Handy to know: these tractors have a hidden self-diagnosis mode. Under the front plate beneath the seat are two separate connectors (jumpers); disconnect the black one and turn on the ignition (engine off, tractor and implement in the base position), and the self-diagnosis light on the dashboard will flash a number of times: continuous lighting means no fault, four flashes indicate the position sensor, five flashes the depth sensor on the tiller cover, and so on. If the implement is stuck in the field, you can perform an emergency lift: deliberately let the hydraulics run to the relief valve via the lever in the highest position, or move the plug of the Monro manual switch to the adjacent lift coupler so that switch temporarily controls raising and lowering. Work carefully on this electronics: after replacing the panel or sensors, a recalibration of the control unit is required, so if in doubt, have a workshop do it.
From owners' practical experience, the same points keep coming back with this series. A tractor that won't run after changing the fuel filter: almost always air, so bleed again. Diesel that has sat in the tank for months causes clogged filters and faltering supply; therefore always store the tractor with a full tank and preventively replace the filter after a long period of inactivity. Electrical faults at this age almost always start with corrosion: check the ground strap, the fuses (10A and 15A blade fuses plus a separate slow-blow main fuse), and the battery terminals. Front axle leakage along hubs and steering knuckles is a known wear point of the series – seals and hub parts are readily available, but for the GL19 and GL21 pay attention to the heavier front axle version and order by chassis number, as the fit differs per version (part numbers for reference, verify by serial number). A clutch that sticks to the flywheel after a long period of inactivity is also common; prevent this by leaving the pedal locked in the depressed position during storage (see the storage blog).
If the engine keeps starting poorly while fuel, air, glow, and battery are demonstrably fine, you're looking at compression, injectors (check interval: every 800 hours), and valve clearance. That's workshop territory.

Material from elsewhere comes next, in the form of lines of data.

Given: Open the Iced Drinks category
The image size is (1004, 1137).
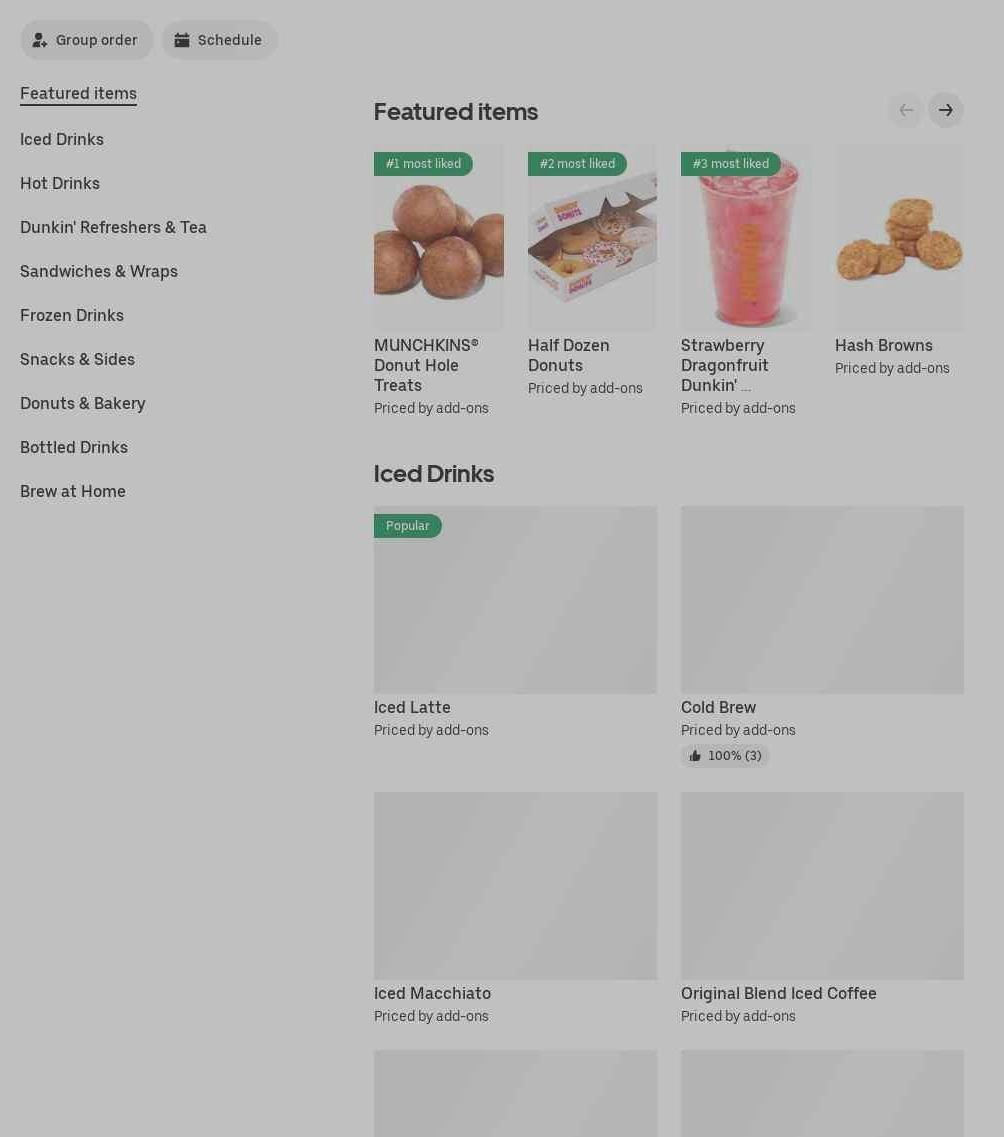Looking at the screenshot, I should click(x=62, y=139).
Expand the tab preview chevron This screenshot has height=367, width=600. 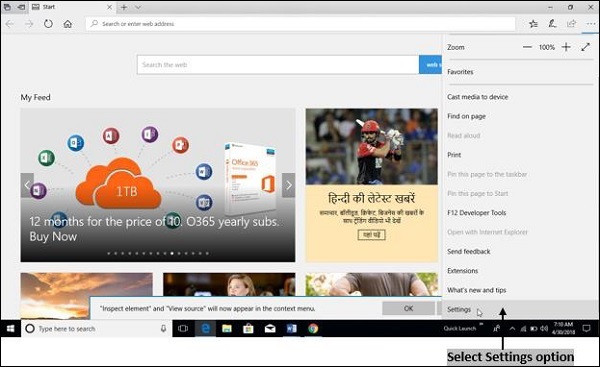138,7
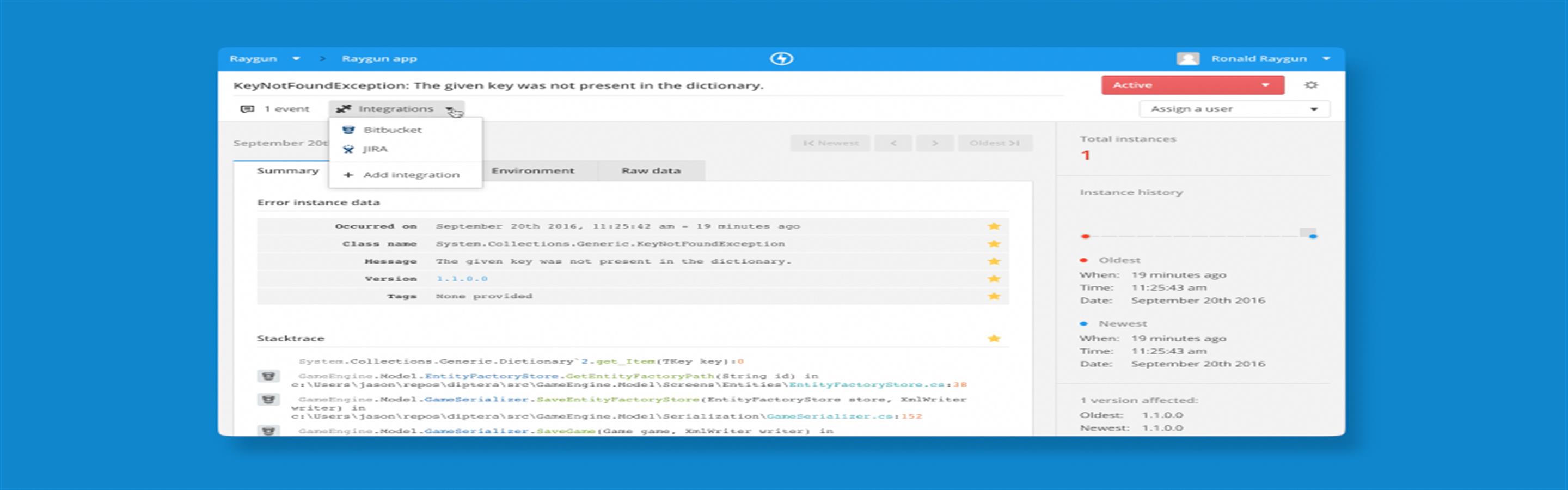Select the JIRA integration

(x=377, y=149)
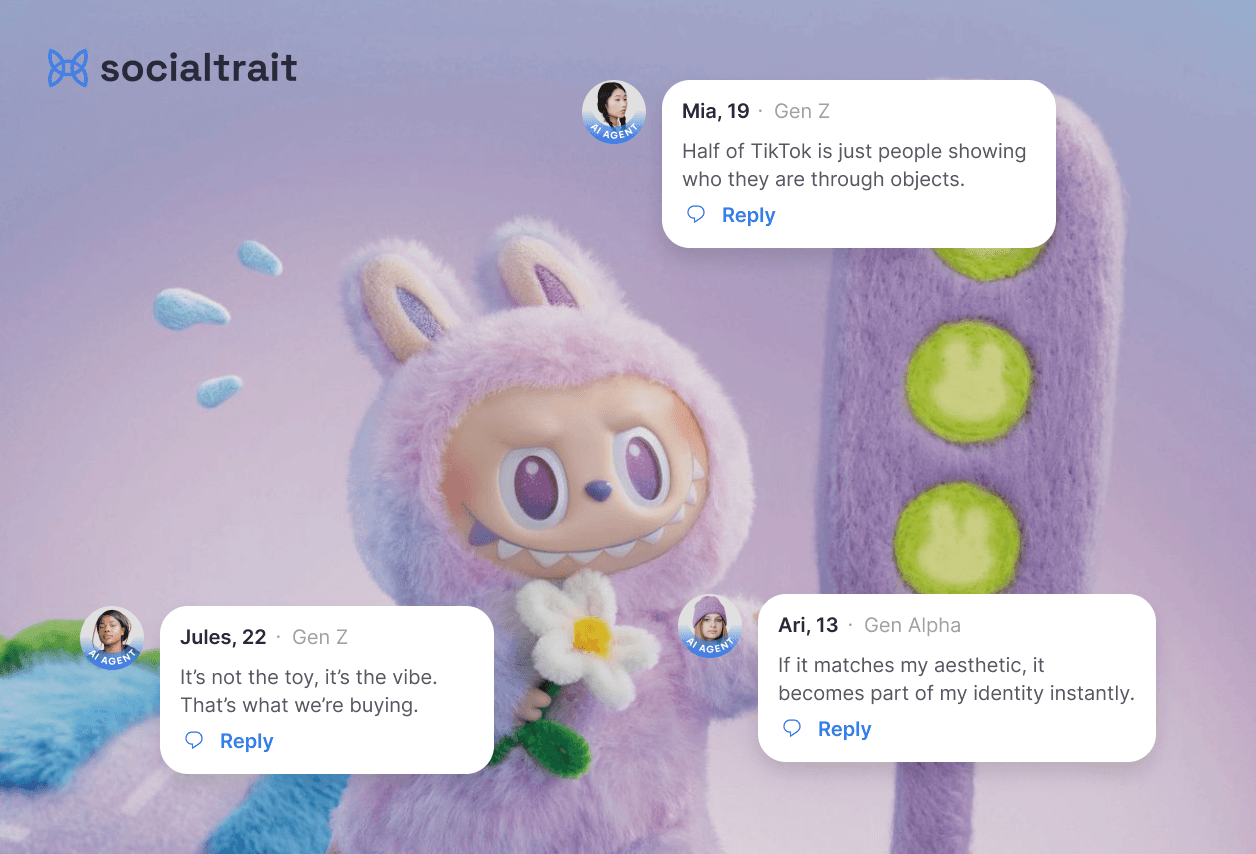The width and height of the screenshot is (1256, 854).
Task: Reply to Jules's vibe comment
Action: [246, 741]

A blown head gasket – recognizable by emulsion in the oil, bubbles in the cooling system, or white smoking exhaust – is also readily repairable: gaskets are available per engine type. Note: the GL19/GL21 (D1403), GL23/GL25 (D1463), and GL26–GL32 (D1503) have different engines with different bore sizes; so order the head gasket exactly matched to model and engine number. For the D1403 of the GL19/GL21 there's a complete gasket set (SKU-95052-6), for the D1463 of the GL23/GL25 a dedicated gasket set (SKU-80043).